After wading through those weeds, Paul calls him to press on and “take hold of eternal life to which you were called” (1 Tim 6:12). Notice the language of promise. Timothy has been called to eternal life. A few verses later, Paul says, “God will bring this about in his own time” (1 Tim 6:15). The certainty of Timothy’s eternal life is fundamentally about God bringing his work to completion. ​​God seals believers with the Holy Spirit, who “is the down payment of our inheritance,” enabling them to stay in the race and cross the finish line (Eph 1:14). 

The best medicine for anxiety – specifically pastoral anxiety in Timothy’s case – may be to meditate on these words: “But I am not ashamed, because I know whom I have believed and am persuaded that he is able to guard what has been entrusted to me until that day” (2 Timothy 1:12). God will not withhold that which he has promised. The Holy Spirit seals and guarantees that God will keep his promise. No one can pry open God’s hand and steal his precious possession. The first step of perseverance is trusting the God who promises. But it is not the last step. 

Perseverance Accompanied by Sweat 

Far from being carefree and breezy, Paul paints a picture of perseverance soaking in sweat. The certainty of God’s promise creates urgency and tenacity in action. Paul uses five strong verbs, commanding Timothy to do what he is called to do. “But you, man of God, flee from these things, and pursue righteousness, godliness, faith, love, endurance, and gentleness. Fight the good fight of the faith. Take hold of eternal life to which you were called… I charge you to keep this command without fault or failure until the appearing of our Lord Jesus Christ” (1 Tim 6:11-12, 13-14). Faith puts God’s promise into action. Joshua led Israel to fight the Canaanites because God had given them the land. Christians, likewise, put God’s promise to work by fighting to keep the faith. 

Persevere by Looking to Christ

What you aim at is crucial. While we were golfing once, my brother and I were messing around on the green as my Dad moved on to hit his next tee shot. He hit his best shot of the day, down the center of the fairway. With a big smile on his face, he looked at us expecting applause. But instead, we were laughing. He was on the right tee box but hitting toward the wrong hole. His incredible shot didn’t matter. The wrong target makes the best effort to a vapor in the wind. 

Trusting God’s promise and sweating in pursuit of righteousness, godliness, and eternal life requires aiming for the right target. We must fix our eyes on Jesus. That is why Paul closes this section in praise, “He is the blessed and only sovereign, the king of kings, and the Lord of lords, who alone is immortal and who lives in unapproachable light, who no one has seen or can see, to him be honor and eternal power. Amen” (1 Timothy 6:15-16).
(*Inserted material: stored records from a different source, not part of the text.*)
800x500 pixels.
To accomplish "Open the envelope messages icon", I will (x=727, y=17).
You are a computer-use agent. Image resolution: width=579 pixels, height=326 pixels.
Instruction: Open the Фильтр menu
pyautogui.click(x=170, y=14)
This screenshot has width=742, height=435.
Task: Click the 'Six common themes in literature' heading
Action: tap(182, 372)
As we constantly behold the glory of Christ, we are transformed into his likeness, and we hold on to the eternal life to which we were called. Charles Simeon puts it beautifully:

“If our eyes were only fixed habitually on the glory of heaven, we should prove as victorious as Moses himself, when ‘he refused to become the son of Pharaoh’s daughter; and chose to suffer affliction with the people of God, rather than to enjoy the pleasures of sin, because he had respect unto the recompence of the reward.’”[1]

We will run the race of the Christian life well when we fix our eyes on Christ. If he is not our aim, we will fall. If Christ is not enough for us, our so-called faith will vanish. But when Christ is our reward, like Paul, we shall persevere to “know him and the power of his resurrection and the fellowship of his sufferings, being conformed to his death, assuming that I will somehow reach the resurrection from among the dead” (Philippians 3:10-11).

References

[1] Charles Simeon, Horae Homileticae: Philippians to 1 Timothy, vol. 18 (London: Holdsworth and Ball, 1833), 545.